Life As We Know It
Release Day
Yes, You May
I'm sorry about the gap. I'll try not to let any future lapses go that long. (You'll notice I don't promise there won't be future lapses.)
Let's see.
Yesterday was release day, of course, being the first of a month, and Sleeper Squad 58 is out. I have begun work on the June story (that is, the story that will come out on 1 June), which is a Quitclaim, and not a moment too soon, because we haven't had one in a year, and that is too long between doses.
I'm hoping the Quitclaim is relatively quick to do, because I then need all the extra time I can get to work on Sleeper Squad 59, out 1 July, because it is going to be huge. There's a lot of story that has to be crammed into this issue; there's not really any way around it.
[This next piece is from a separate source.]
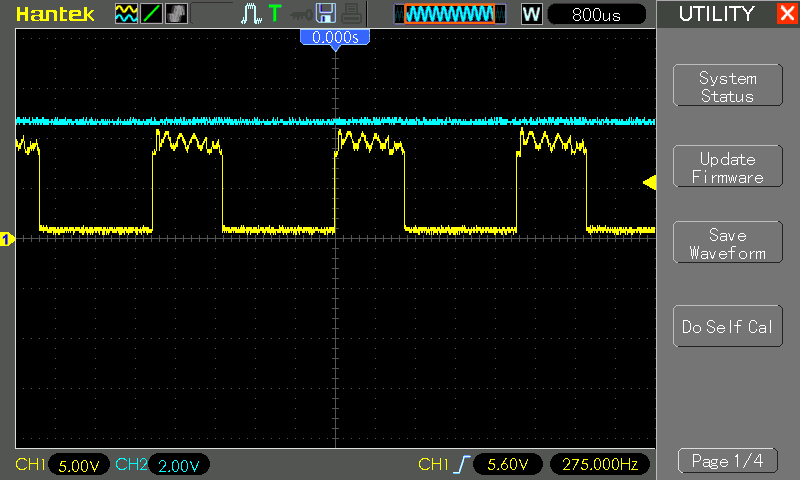
Task: Close the UTILITY menu panel
Action: coord(786,14)
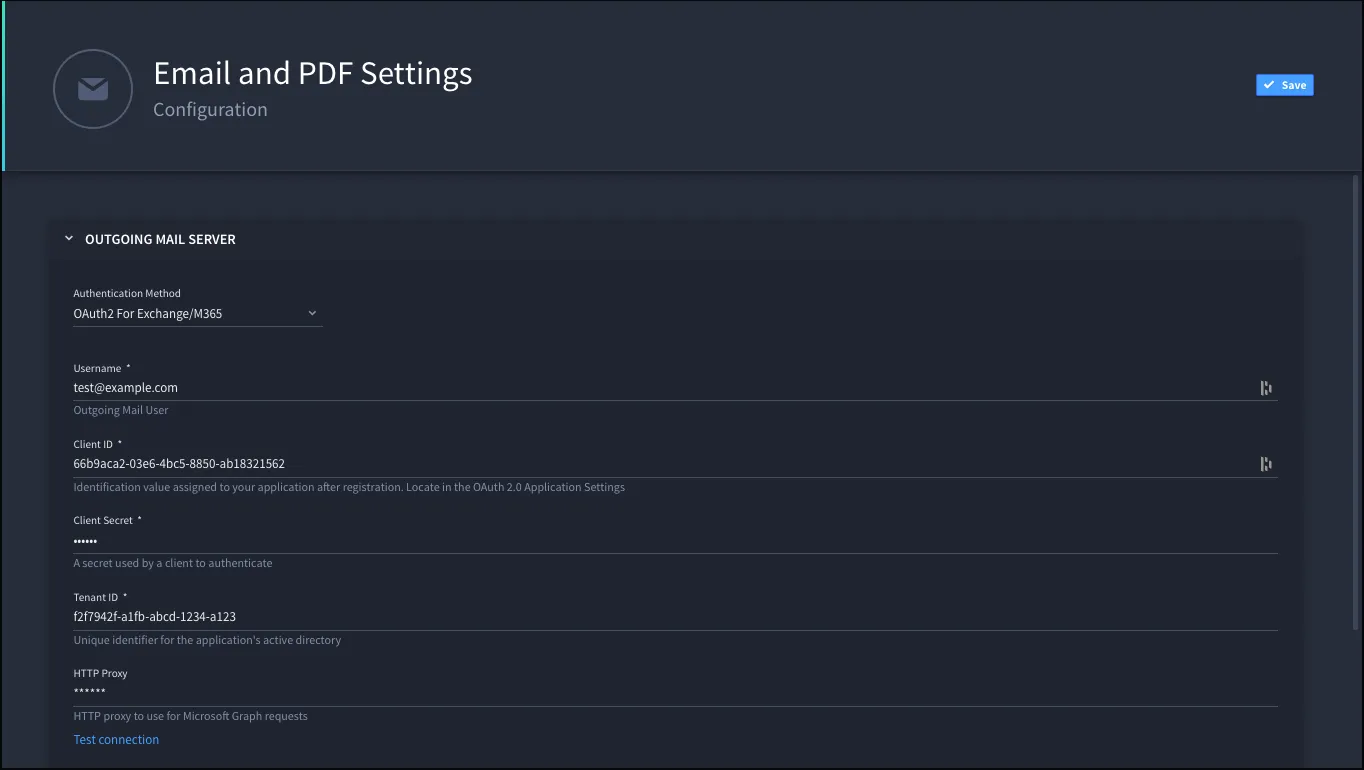Save the email settings
Viewport: 1364px width, 770px height.
point(1285,85)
It wouldn't at all surprise me if I needed a whole month to do it, and more would be better. Any amount of May I can carve out for that will be great.
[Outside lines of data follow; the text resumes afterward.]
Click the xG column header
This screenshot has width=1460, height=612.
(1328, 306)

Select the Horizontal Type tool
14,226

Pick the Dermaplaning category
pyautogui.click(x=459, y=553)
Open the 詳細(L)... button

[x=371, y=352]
None of that is responsible for the four-day gap here. Mostly it's just that work and life have got me in a place right now where I find I don't have the ertia to write down some of the things that occur to me -- particularly, a lot of things may pop into my head early in the morning, but by ten or eleven at night when I get around to "hm, time for a journal entry," either they've vanished or I find I no longer care to write them down.
It's the opposite of inertia, silly.
The irony is that I have an enormous backlog of things I probably should be doing at my job -- none of them terribly urgent, you understand -- but we're currently dealing with a task that is urgent and has been going on for weeks and is draining the two of us doing it of the will to live. (I wrote a little about it in the last section of the previous entry.) I am not working hard, but it doesn't matter, because a couple of hours on that a day is all it really takes to make me not want to do a damned thing for the rest of the day.
Actually, that's true of a lot of my work. A couple of hours at a time is really all I can muster. This goes back to the "just get one thing done today" theory, also previously discussed ... but the problem is, with this big task, it's not getting done. It just keeps stretching on and on and on.
It will end eventually -- it has to. There is a firm deadline looming in the distance. And not in the particularly far distance, either.